*Texte fourni:*
━━━━━━━━━━━━━━━━━━━━
EN BREF – L’hôpital Couple enfant du CHU de Grenoble a présenté, ce mardi 3 mars, une nouvelle chirurgie mini-invasive dite « révolutionnaire » pour le traitement de la scoliose. Cette technique représente, pour des patients en phase de croissance, une réelle alternative à la classique chirurgie de fusion spinale permettant de stabiliser une scoliose. Ses principaux intérêts ? La modulation de la croissance de la colonne vertébrale de façon continue, des incisions réduites et une réduction du temps de récupération des patients.
Ce mardi 3 avril a eu lieu une opération de la scoliose mini-invasive vidéo-assistée d’un adolescent scoliotique de 14 ans à l’hôpital Couple Enfant du Centre hospitalier universitaire Grenoble-Alpes (Chuga). Cette opération réalisée par le Pr Aurélien Courvoisier, chirurgien orthopédique, était la quinzième utilisant une technique « révolutionnaire » pour le traitement de la scoliose.
Le nom de cette chirurgie innovante qui n’existe que depuis deux ans en France ? La VBT ou Vertebral body tethering [attache du corps vertébral, ndlr] pratiquée par seulement deux chirurgiens français, dont le chirurgien grenoblois.
━━━━━━━━━━━━━━━━━━━━
(Données collectées)
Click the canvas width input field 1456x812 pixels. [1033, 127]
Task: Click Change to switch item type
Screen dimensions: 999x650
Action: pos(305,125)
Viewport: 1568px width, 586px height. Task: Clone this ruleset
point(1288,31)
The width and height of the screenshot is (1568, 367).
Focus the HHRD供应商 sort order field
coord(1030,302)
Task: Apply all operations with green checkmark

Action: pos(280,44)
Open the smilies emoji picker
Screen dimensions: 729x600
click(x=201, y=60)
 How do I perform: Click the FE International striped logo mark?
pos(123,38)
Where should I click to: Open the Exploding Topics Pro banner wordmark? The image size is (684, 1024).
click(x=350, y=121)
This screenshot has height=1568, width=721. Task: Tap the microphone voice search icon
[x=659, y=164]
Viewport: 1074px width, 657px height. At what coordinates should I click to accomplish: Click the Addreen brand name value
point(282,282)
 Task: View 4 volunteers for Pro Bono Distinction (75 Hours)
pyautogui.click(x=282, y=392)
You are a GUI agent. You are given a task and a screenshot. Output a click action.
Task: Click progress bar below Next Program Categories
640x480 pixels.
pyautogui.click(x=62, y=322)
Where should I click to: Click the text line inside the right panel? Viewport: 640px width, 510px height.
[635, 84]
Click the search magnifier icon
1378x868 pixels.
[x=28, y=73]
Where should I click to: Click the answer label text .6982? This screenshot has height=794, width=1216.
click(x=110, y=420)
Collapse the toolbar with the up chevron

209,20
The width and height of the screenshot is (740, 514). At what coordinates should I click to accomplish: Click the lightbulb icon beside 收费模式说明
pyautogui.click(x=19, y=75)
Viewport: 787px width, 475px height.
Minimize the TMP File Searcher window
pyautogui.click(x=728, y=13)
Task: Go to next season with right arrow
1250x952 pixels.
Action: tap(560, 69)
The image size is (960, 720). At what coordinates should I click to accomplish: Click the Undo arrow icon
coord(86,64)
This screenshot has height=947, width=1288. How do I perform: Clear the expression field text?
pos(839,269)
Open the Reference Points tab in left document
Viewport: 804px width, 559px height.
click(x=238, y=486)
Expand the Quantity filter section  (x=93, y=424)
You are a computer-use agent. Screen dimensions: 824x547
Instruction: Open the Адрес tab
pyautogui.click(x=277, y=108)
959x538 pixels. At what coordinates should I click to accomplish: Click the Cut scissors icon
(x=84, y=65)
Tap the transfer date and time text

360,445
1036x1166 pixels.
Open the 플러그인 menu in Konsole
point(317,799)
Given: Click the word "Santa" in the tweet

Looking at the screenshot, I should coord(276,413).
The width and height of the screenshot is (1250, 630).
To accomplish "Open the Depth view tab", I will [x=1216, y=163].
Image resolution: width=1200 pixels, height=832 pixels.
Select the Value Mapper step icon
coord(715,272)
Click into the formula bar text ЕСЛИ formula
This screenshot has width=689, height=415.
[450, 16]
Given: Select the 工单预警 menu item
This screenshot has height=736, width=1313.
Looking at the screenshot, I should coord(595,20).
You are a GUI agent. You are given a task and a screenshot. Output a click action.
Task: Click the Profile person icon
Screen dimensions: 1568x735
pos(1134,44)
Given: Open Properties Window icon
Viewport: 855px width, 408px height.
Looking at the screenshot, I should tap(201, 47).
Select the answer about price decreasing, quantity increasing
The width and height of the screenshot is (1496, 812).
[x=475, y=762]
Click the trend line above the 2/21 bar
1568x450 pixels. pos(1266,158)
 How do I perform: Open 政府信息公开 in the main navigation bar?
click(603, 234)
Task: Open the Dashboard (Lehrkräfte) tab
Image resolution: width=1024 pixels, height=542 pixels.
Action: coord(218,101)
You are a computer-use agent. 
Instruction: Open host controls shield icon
━━━━━━━━━━━━━━━━━━━━
*Activité A:* D'après le texte sur la chirurgie de la scoliose, combien de chirurgiens français pratiquent la VBT ?
*Activité B:* Citez le passage du texte sur la chirurgie de la scoliose qui débute par les mots « Ce mardi 3 avril » et s'achève sur les mots « le chirurgien grenoblois. ».

*Réponse A:* Seulement deux chirurgiens français la pratiquent, dont le chirurgien grenoblois.

*Réponse B:*
Ce mardi 3 avril a eu lieu une opération de la scoliose mini-invasive vidéo-assistée d’un adolescent scoliotique de 14 ans à l’hôpital Couple Enfant du Centre hospitalier universitaire Grenoble-Alpes (Chuga). Cette opération réalisée par le Pr Aurélien Courvoisier, chirurgien orthopédique, était la quinzième utilisant une technique « révolutionnaire » pour le traitement de la scoliose.
Le nom de cette chirurgie innovante qui n’existe que depuis deux ans en France ? La VBT ou Vertebral body tethering [attache du corps vertébral, ndlr] pratiquée par seulement deux chirurgiens français, dont le chirurgien grenoblois.